Dataset content —

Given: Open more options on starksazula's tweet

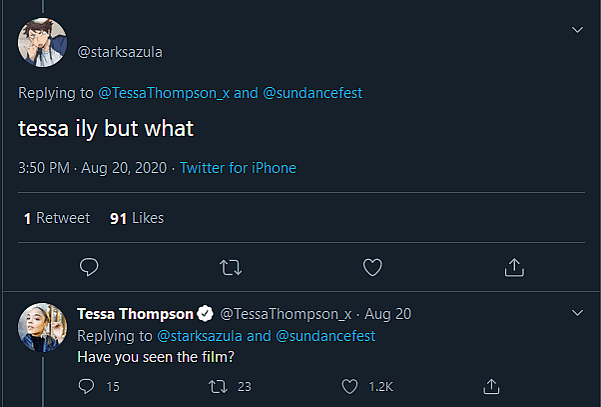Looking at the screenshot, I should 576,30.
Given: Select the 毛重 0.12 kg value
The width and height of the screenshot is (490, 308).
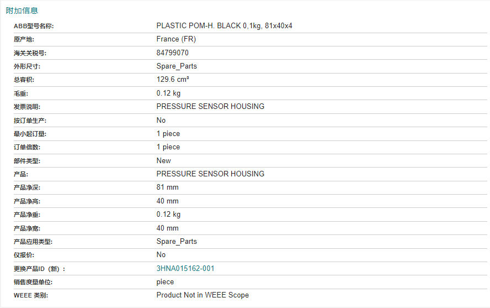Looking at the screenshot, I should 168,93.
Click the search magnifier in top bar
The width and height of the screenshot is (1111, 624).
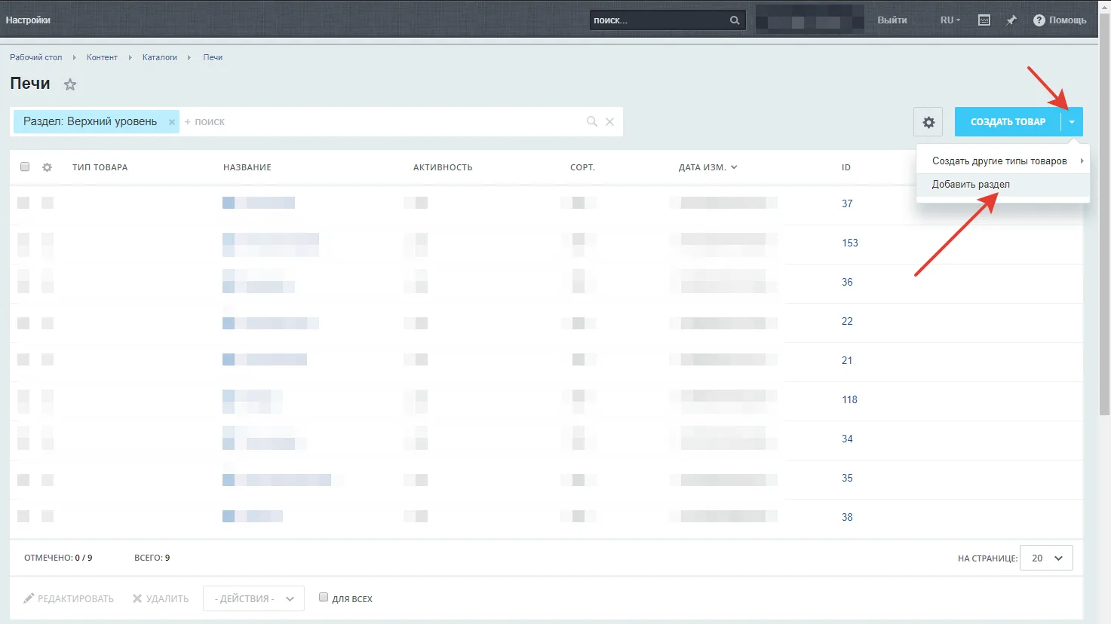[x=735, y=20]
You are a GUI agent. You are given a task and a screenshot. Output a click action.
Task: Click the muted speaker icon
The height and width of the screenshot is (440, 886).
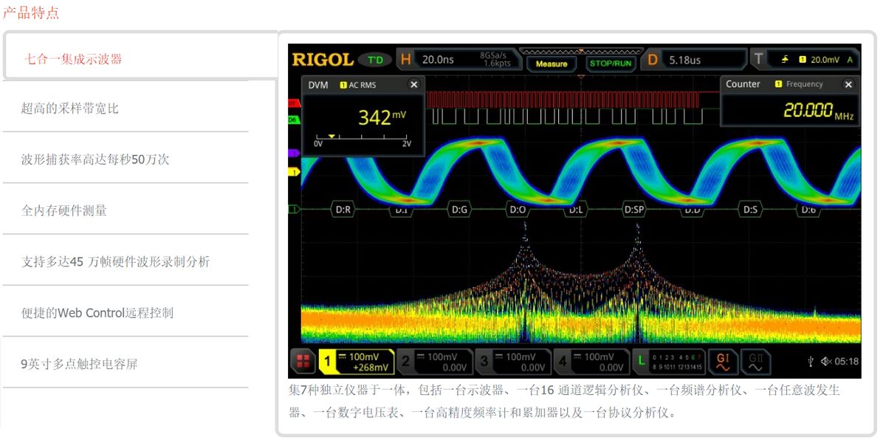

Your task — Exclude the pictures and give back the rest of the data above exactly as written.

Written response —
Given: Open more options on starksazula's tweet

Looking at the screenshot, I should 576,30.
Given: Select the 毛重 0.12 kg value
The width and height of the screenshot is (490, 308).
Looking at the screenshot, I should 168,93.
Click the search magnifier in top bar
The width and height of the screenshot is (1111, 624).
[x=735, y=20]
You are a GUI agent. You are given a task and a screenshot. Output a click action.
Task: Click the muted speaker icon
The height and width of the screenshot is (440, 886).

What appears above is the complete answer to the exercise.